Metropolitan News-Enterprise


Wednesday, January 4, 2017


Page 1


PAGA Claim Is Not Subject to Arbitration Clause—C.A.


By a MetNews Staff Writer


An employer cannot compel arbitration of a representative claim under the Private Attorney General Act, the Fourth District Court of Appeal has held.

Justice Douglas Miller of Div. Two wrote the opinion which was filed Dec. 7 and certified for publication  which was filed Dec. 7 and certified for publication yesterday.

In May 2014, Martina Hernandez, a former employee of Ross Stores, Inc., filed a PAGA complaint against Ross on behalf of herself and all former and current nonexempt hourly employees, alleging numerous Labor Code violations.

As Hernandez signed an arbitration agreement upon her employment, Ross filed a motion to compel arbitration pursuant to the Federal Arbitration Act (FAA) and California Arbitration Act (CAA) in April 2015. The trial court denied the motion.

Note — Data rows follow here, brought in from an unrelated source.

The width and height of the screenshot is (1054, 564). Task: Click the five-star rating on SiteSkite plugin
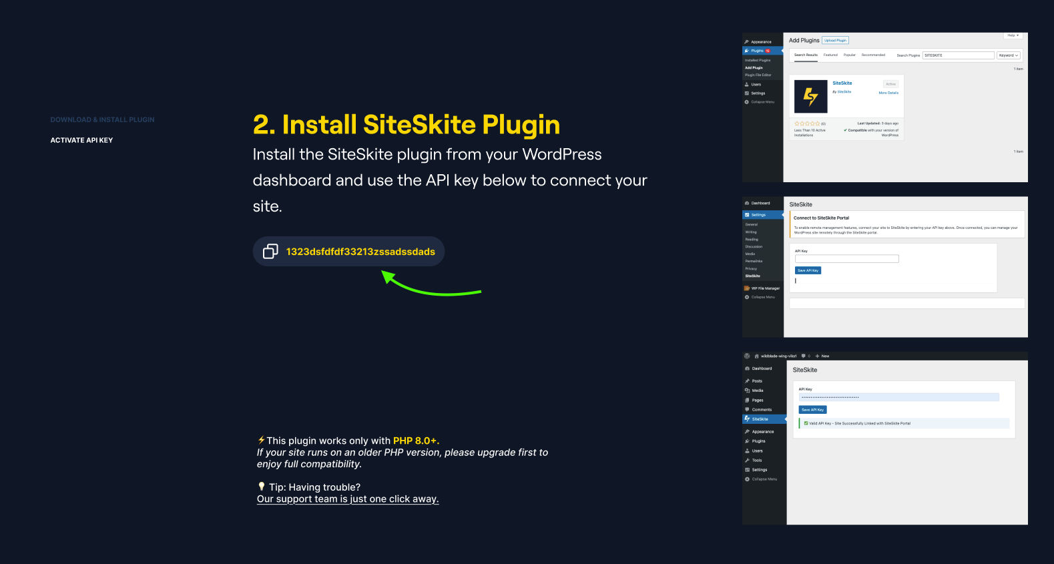pyautogui.click(x=806, y=123)
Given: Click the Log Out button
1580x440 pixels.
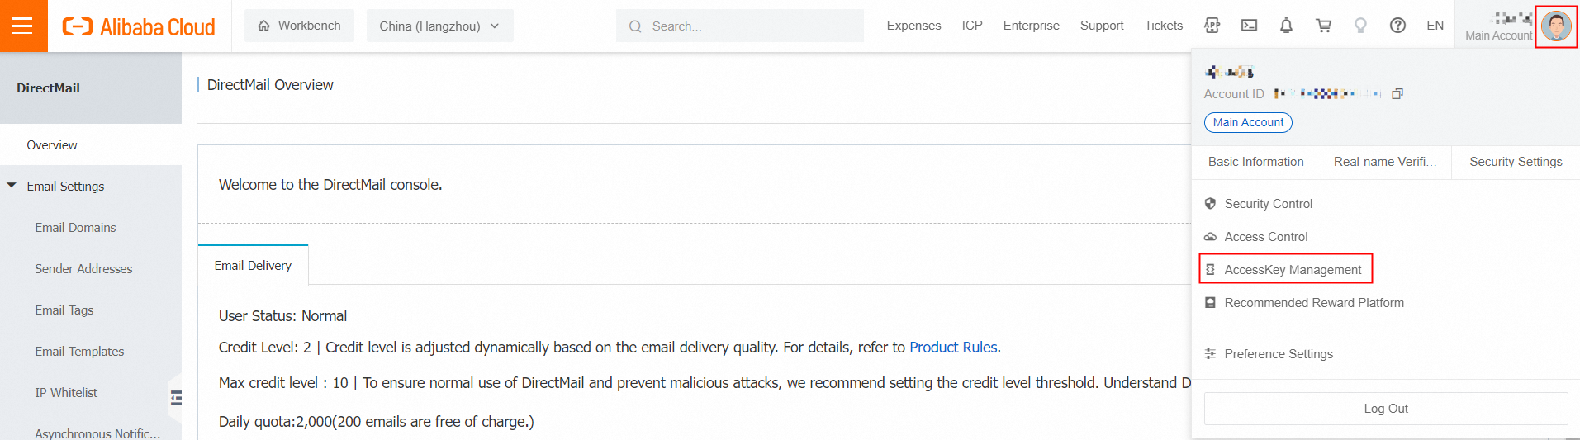Looking at the screenshot, I should [1385, 409].
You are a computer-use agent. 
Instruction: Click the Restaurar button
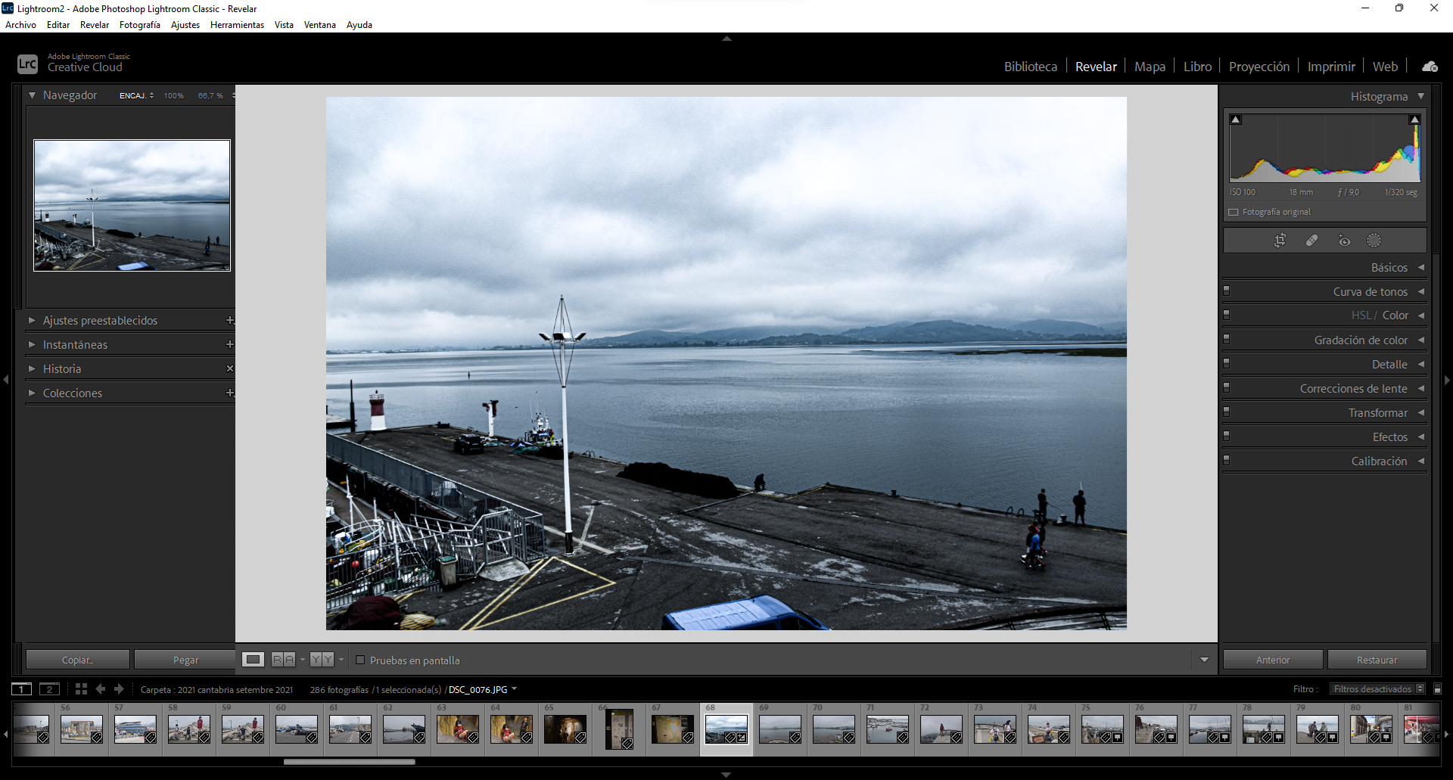[1377, 660]
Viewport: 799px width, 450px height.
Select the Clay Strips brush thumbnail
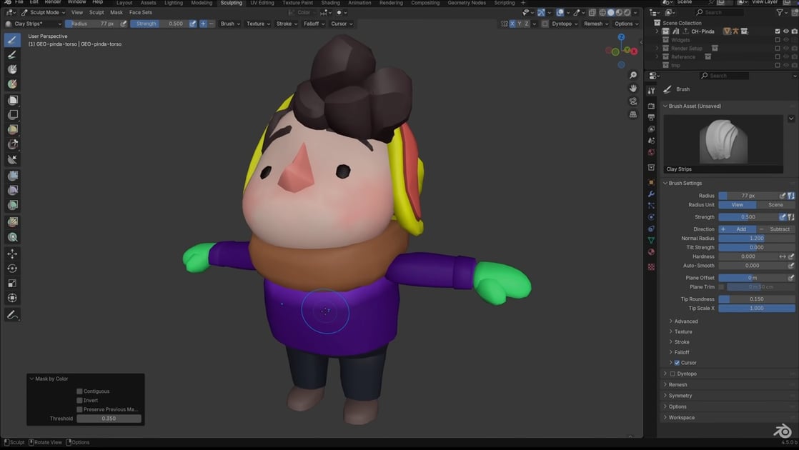coord(724,143)
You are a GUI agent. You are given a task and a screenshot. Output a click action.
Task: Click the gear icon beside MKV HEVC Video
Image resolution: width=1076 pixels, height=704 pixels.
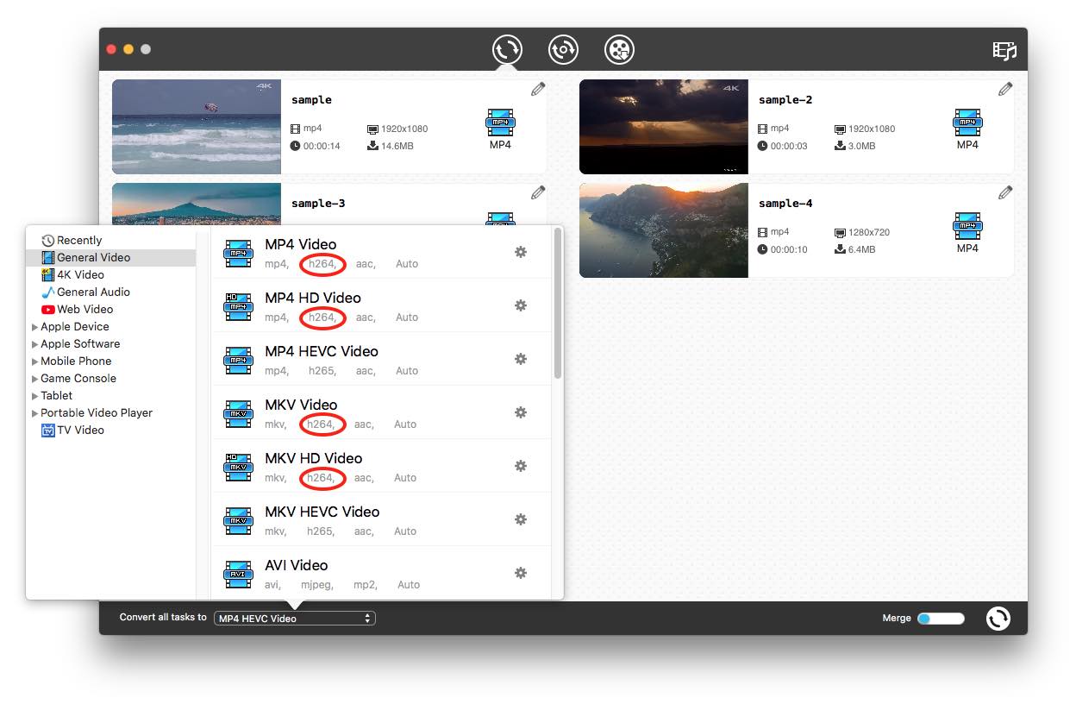521,519
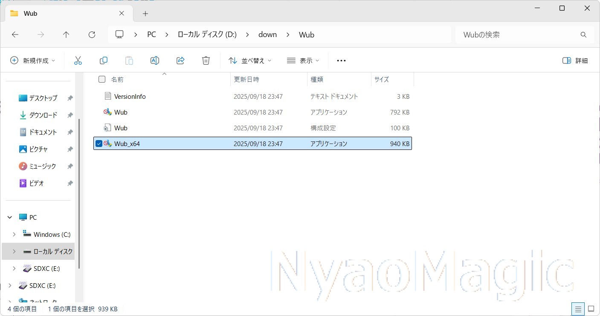The width and height of the screenshot is (600, 316).
Task: Click the Share icon in toolbar
Action: (180, 60)
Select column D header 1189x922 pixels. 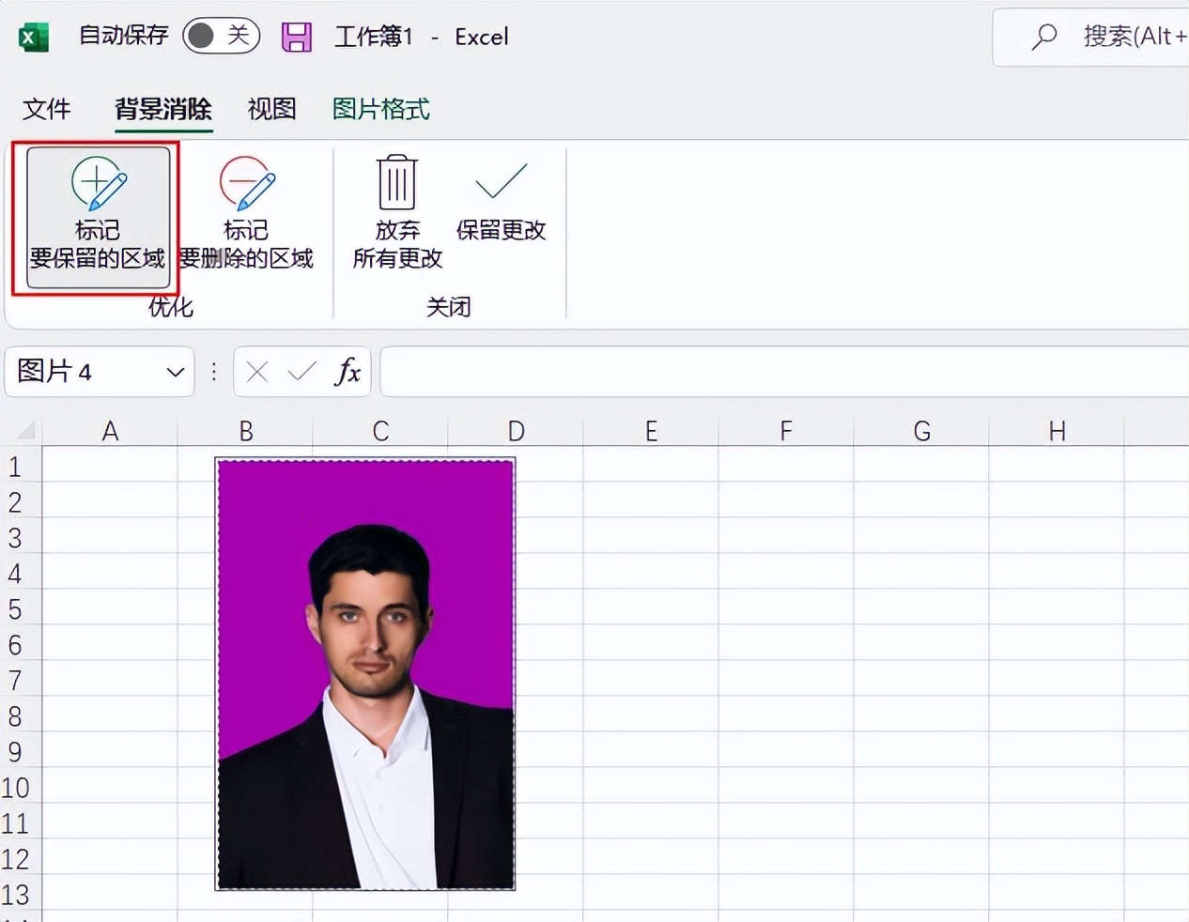516,430
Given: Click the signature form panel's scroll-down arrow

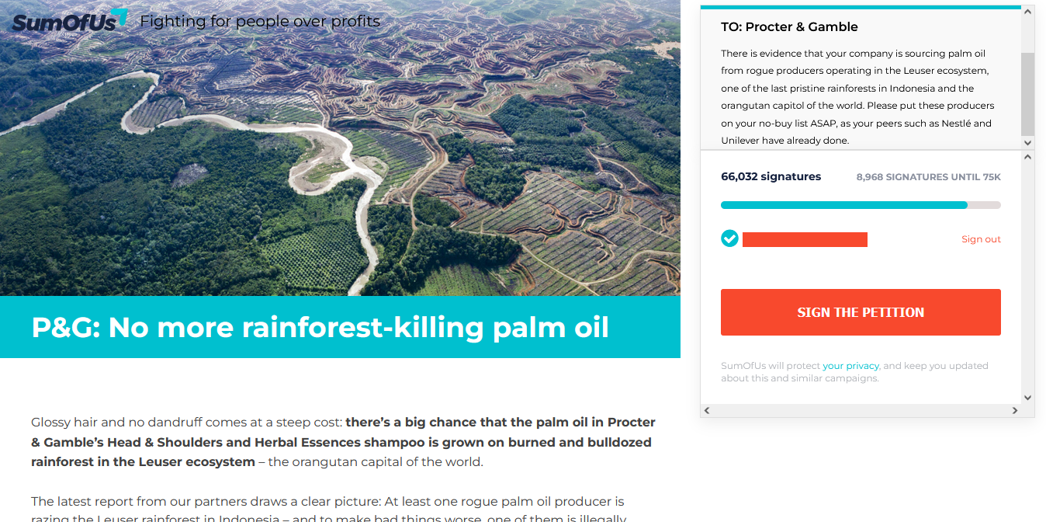Looking at the screenshot, I should coord(1027,398).
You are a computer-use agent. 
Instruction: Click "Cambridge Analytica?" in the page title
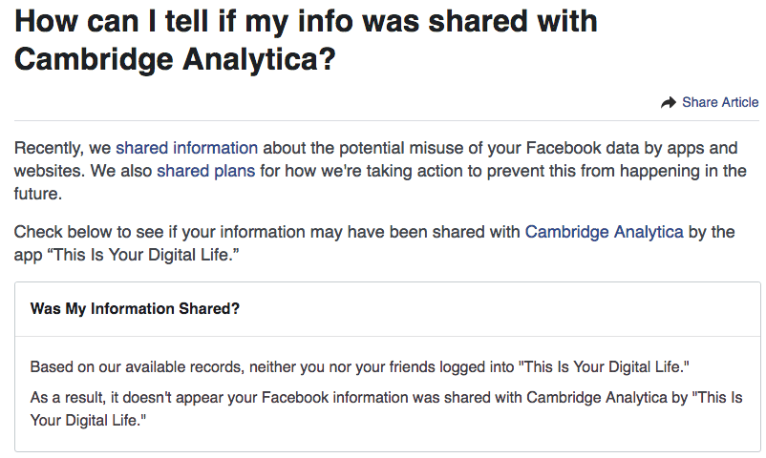(x=174, y=59)
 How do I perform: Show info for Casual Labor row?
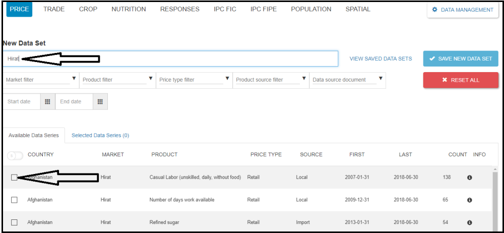click(x=469, y=178)
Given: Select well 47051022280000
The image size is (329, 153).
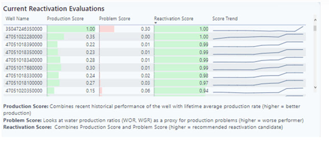Looking at the screenshot, I should 24,37.
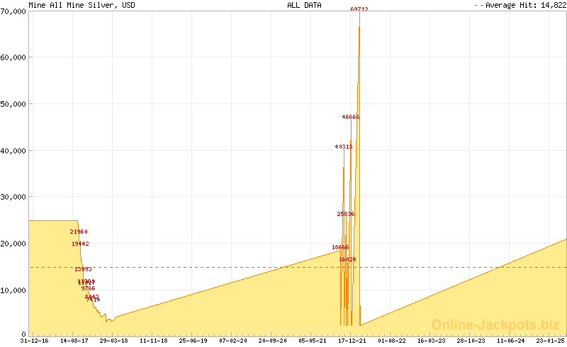Click the 40313 spike label

344,147
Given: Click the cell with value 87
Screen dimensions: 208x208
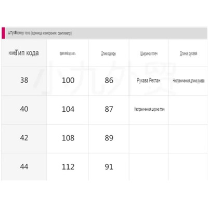Looking at the screenshot, I should (x=109, y=109).
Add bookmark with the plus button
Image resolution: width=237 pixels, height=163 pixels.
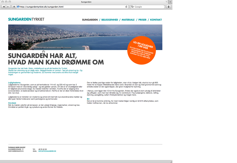click(x=14, y=7)
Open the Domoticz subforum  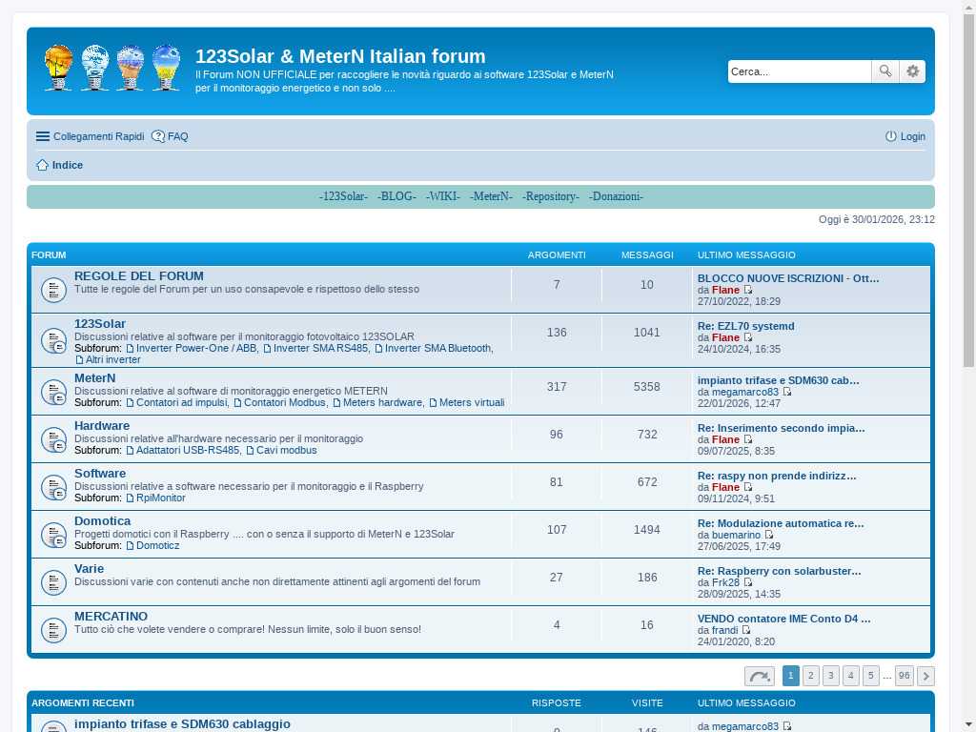(157, 545)
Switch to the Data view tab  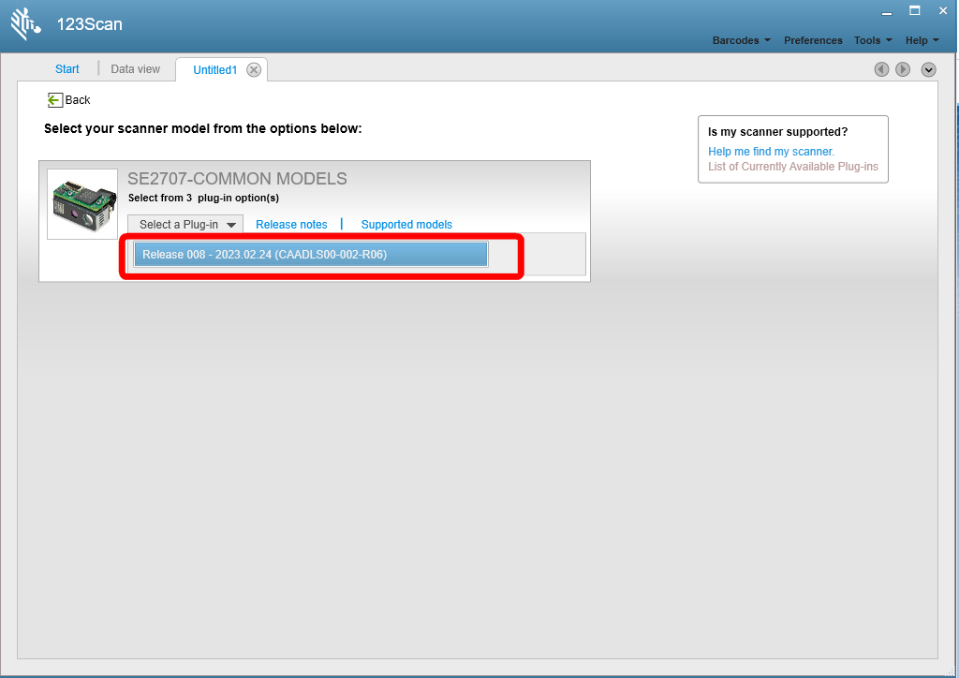[135, 69]
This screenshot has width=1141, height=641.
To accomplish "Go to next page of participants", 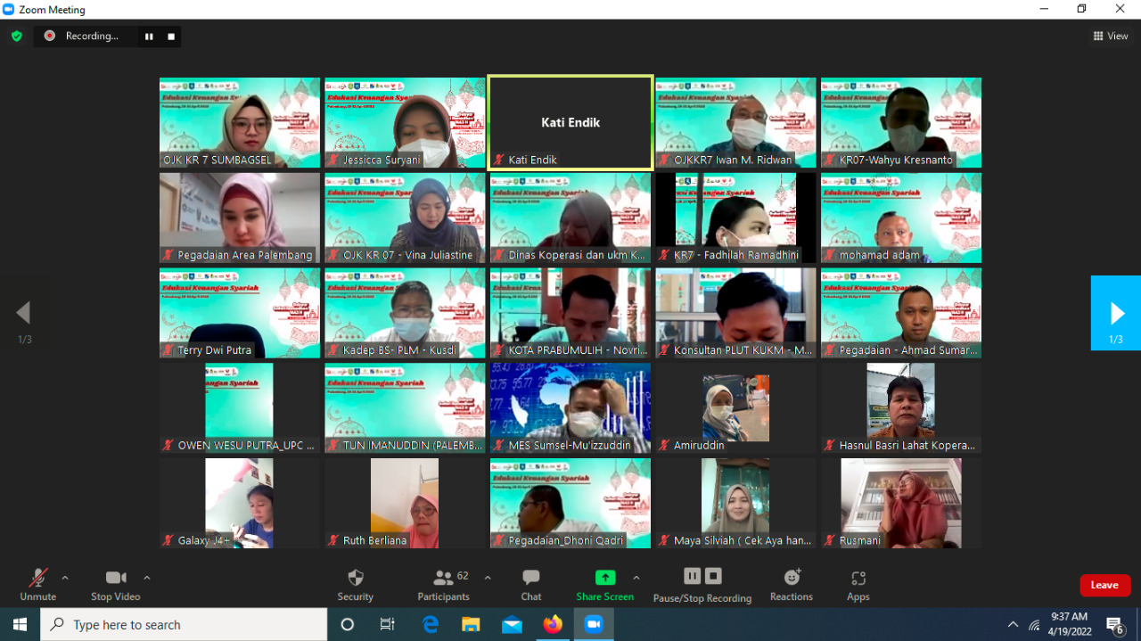I will (x=1116, y=313).
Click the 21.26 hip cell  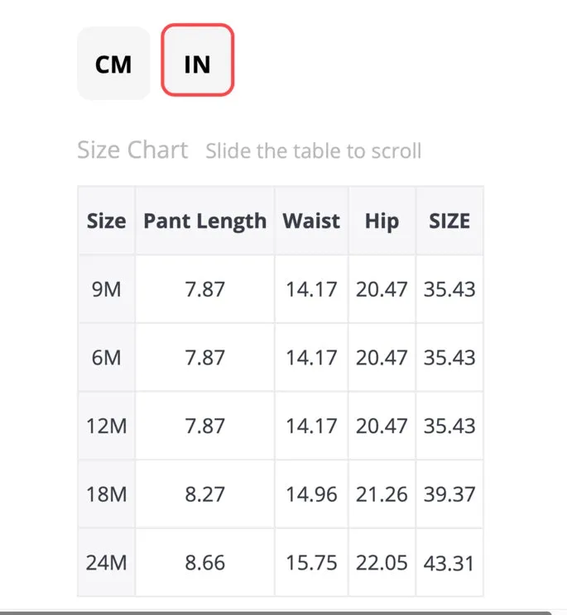(382, 494)
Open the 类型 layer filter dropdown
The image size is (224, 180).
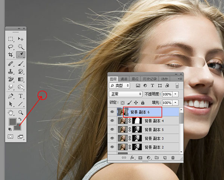pos(119,86)
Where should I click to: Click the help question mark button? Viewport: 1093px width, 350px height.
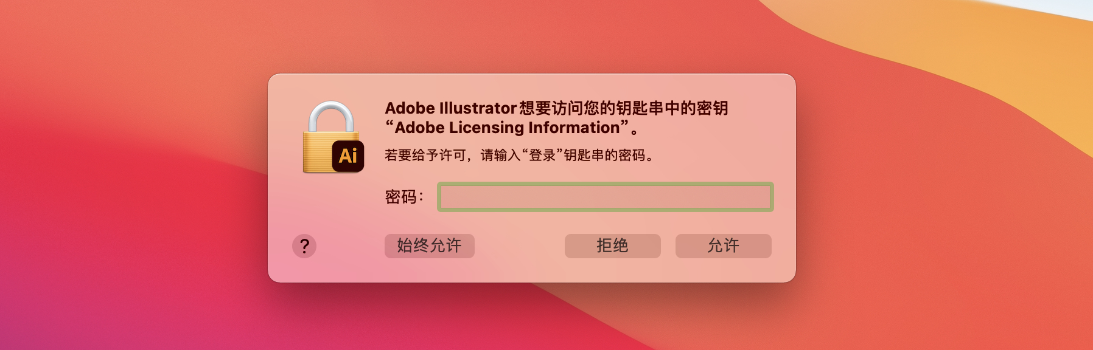coord(304,246)
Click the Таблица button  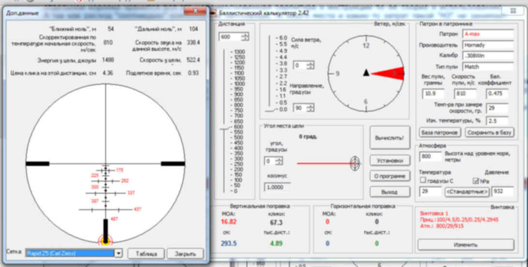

In announcing an affirmance, Miller said:

“[T]he dispute between Ross and Hernandez is not a dispute between the employer and employee. Rather, this is a representative action and Hernandez is acting on behalf of the state. This dispute does not involve an individual claim by Hernandez regarding the Labor Code violations but rather an action brought for civil penalties under PAGA for violating the Labor Code. There are no “disputes” between the employer and employee as stated in the arbitration policy. The trial court properly determined it had no authority to order arbitration of the PAGA claim.”

The case is Hernandez v. Ross Stores, Inc., E064026.

Neal J. Fialkow and James S. Cahill of the Law Offices of Neal J. Fialkow represented Hernandez. David B. Simpson and Gregory D. Wolflick of Wolflick & Simpson were attorneys for Ross.